The Trump Administration’s recent policy actions will likely lead to millions more people uninsured and higher federal expenditures according to the Urban Institute.
How does that happen?
It is a matter of the advanced premium tax credit (APTC) subsidy design.
Let’s work our way through a toy model. We will assume a single insurer in the state so there is no risk adjustment problems. We will assume perfect foresight on expenses. We will assume that only a single Benchmark Silver plan is offered. Premiums are equal to 125% of claims to cover an 80% MLR for admin and profit. We will assume that everyone in the pool is single and makes $30,000 per year which means their expected monthly personal premium is $200 and the APTC picks up the difference between $200 and the actual premium.
Yes, none of these assumptions are particularly strong but this is a simplified toy model.
We’ll start simple and then build to complex.
The first case is a single person in the pool with $50 a month in claims. Premiums are $60. They pay the entire premium and the Feds pay nothing in APTC.

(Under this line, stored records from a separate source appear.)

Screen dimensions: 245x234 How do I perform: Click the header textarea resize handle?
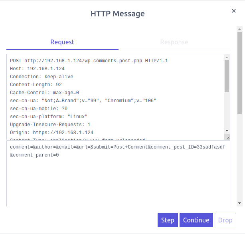click(x=227, y=137)
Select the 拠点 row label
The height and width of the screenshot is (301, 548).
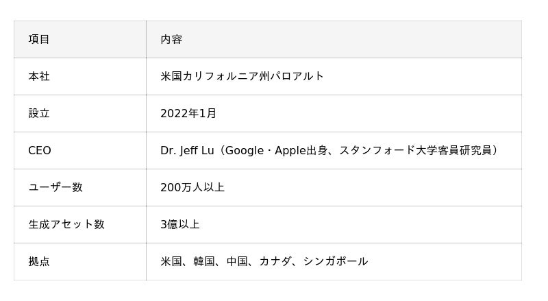[39, 262]
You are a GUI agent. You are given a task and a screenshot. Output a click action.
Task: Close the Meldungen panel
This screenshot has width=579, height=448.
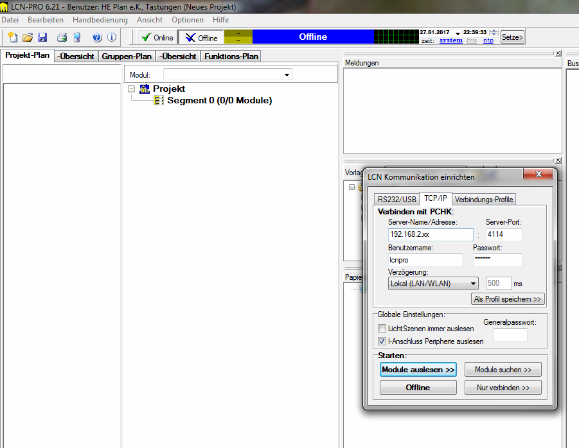coord(558,53)
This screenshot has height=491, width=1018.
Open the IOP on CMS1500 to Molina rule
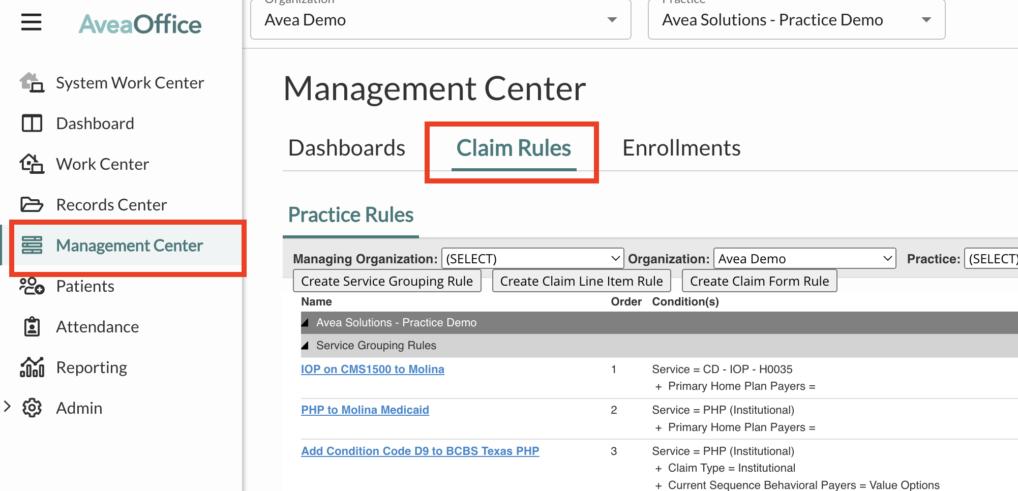point(372,370)
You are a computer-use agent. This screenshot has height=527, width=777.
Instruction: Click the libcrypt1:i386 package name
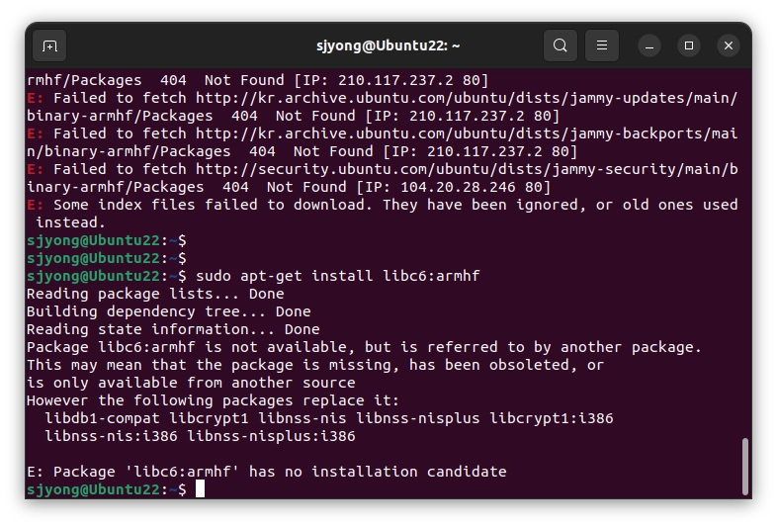pyautogui.click(x=551, y=418)
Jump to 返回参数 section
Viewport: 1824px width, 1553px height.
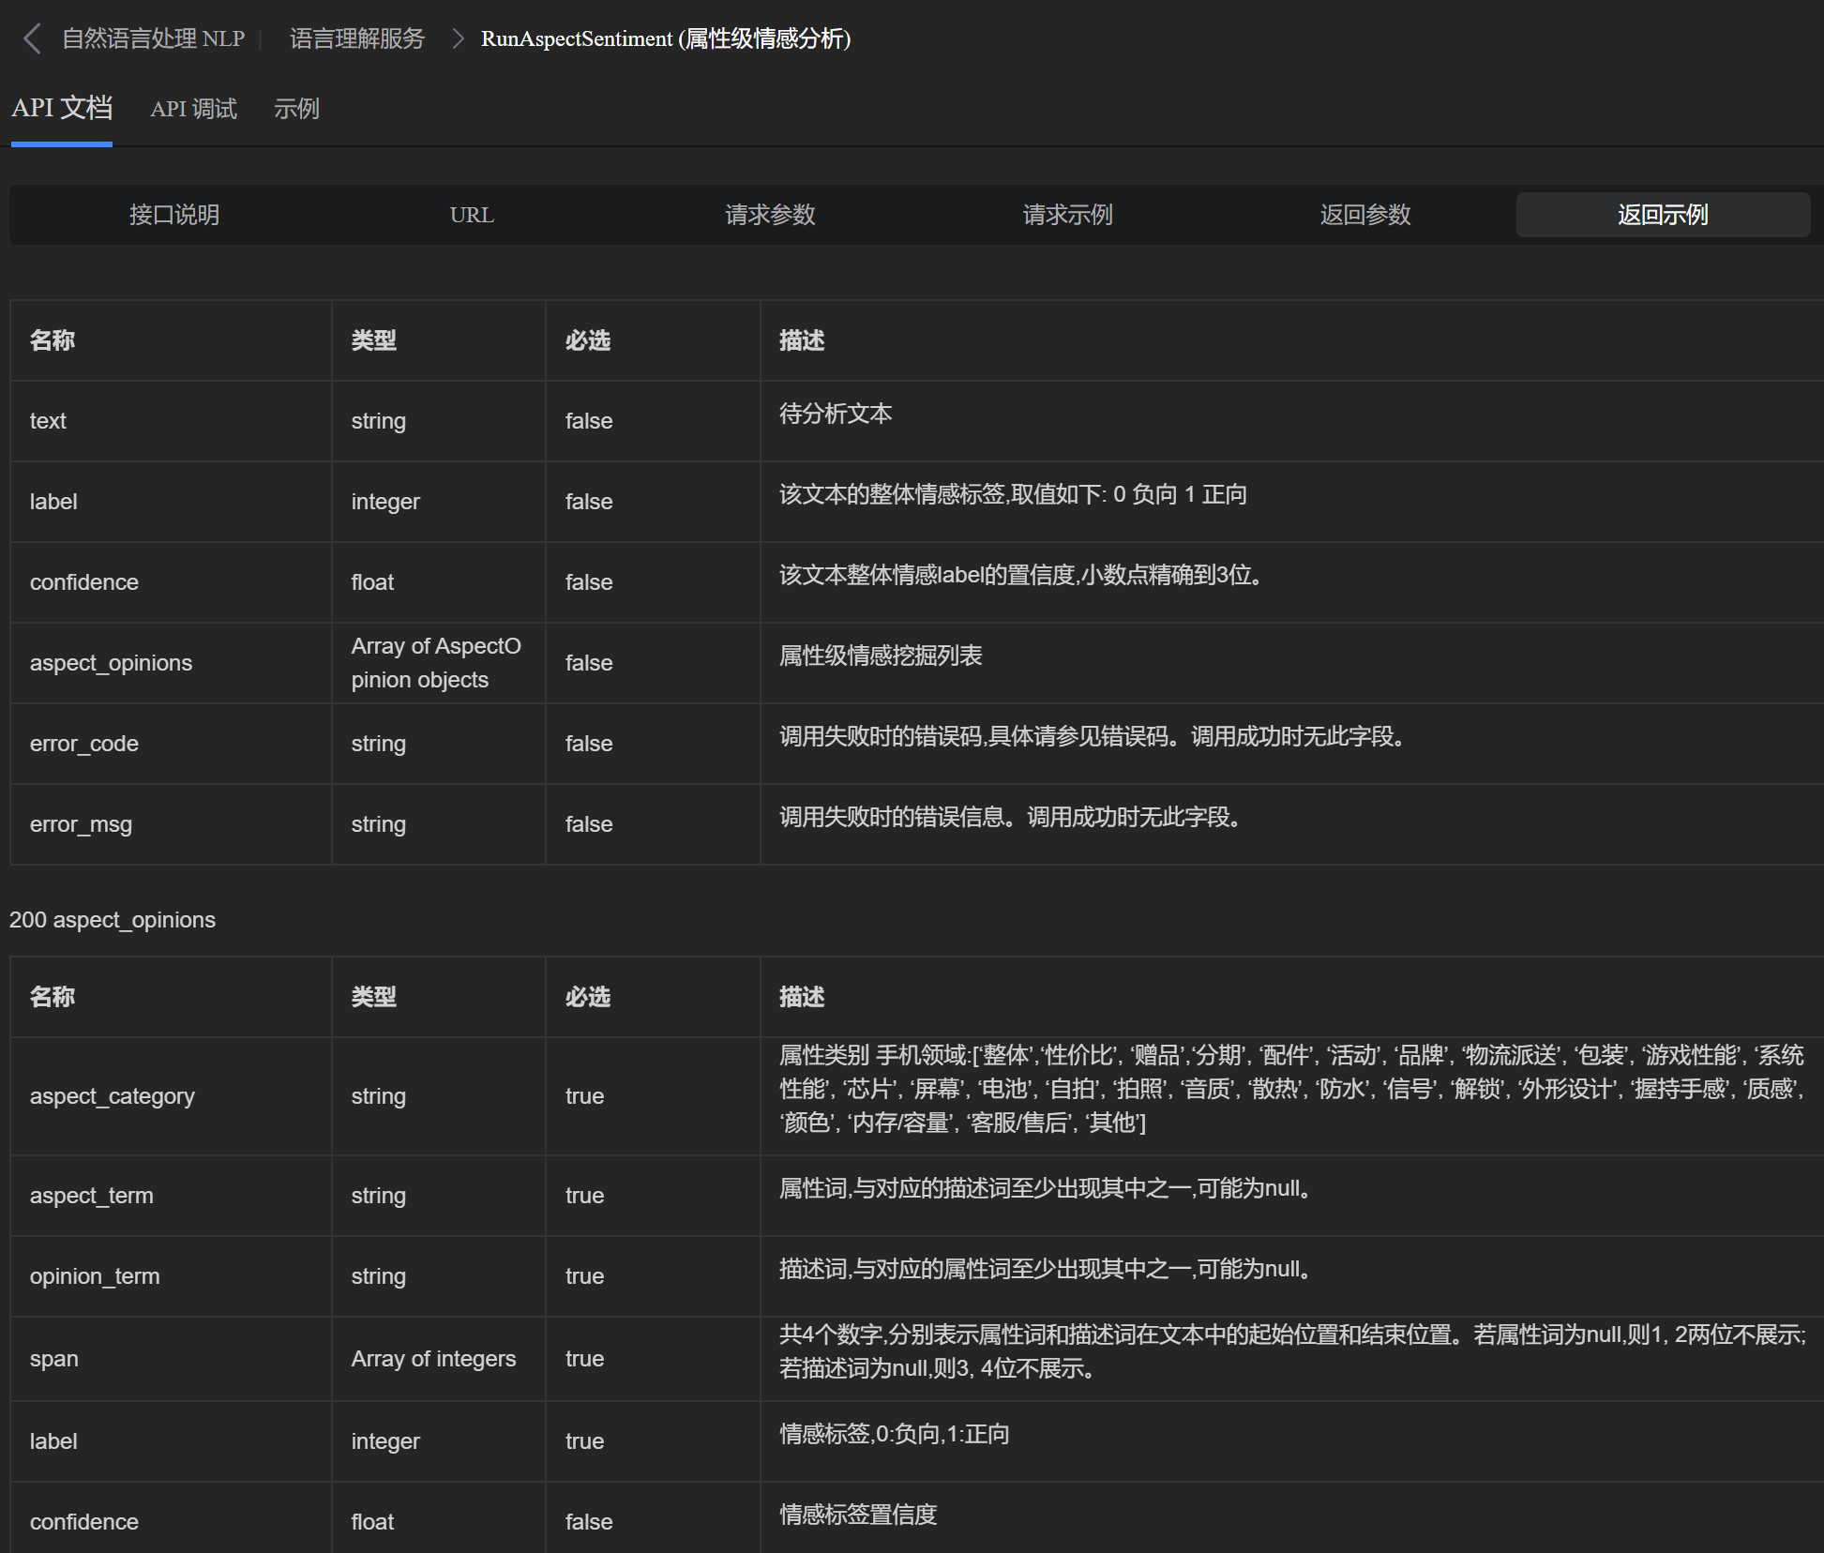(x=1365, y=215)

We will now go to the other extreme. Another pool only has a single person in it. The expected monthly claims expense is $100,000. Premiums are $125,000. The person pays $200 and the ATPC pays $124,800.
So what happens if we put the two prior examples into the same pool?
There are now two people in the pool. The total expected claims expense is $100,050 and the total premium $125,060. The per-capita premium is now $62,530. Each person pays $200 for a total of $400 in personal contribution while APTC picks up $124,660 in premiums.
Let’s add a third person. Their expected medical expense is $160 for a total underwritten premium of $200 (coincidentally exactly equal to the personal contribution limit). Total claims are now $125,260, per capital premiums are $41,753. Each person kicks in $200 and APTC is now $124, 660. If the third person has premium expenses underneath the personal payment limit, they bring down the total APTC spend while if their premium expenses are above the personal payment limit, total APTC expenses increase.
Urban is projecting that a lot of people who are likely to have very low expenses in upcoming years will leave the ACA risk pool and either get underwritten plans or go uncovered. People who have serious, persistent, high cost medical needs will stay in the pool as the underwriters won’t touch them so there will be far less individual cross-subsidization of the expensive by the cheap. The new gap will be automatically taken up by the federal government.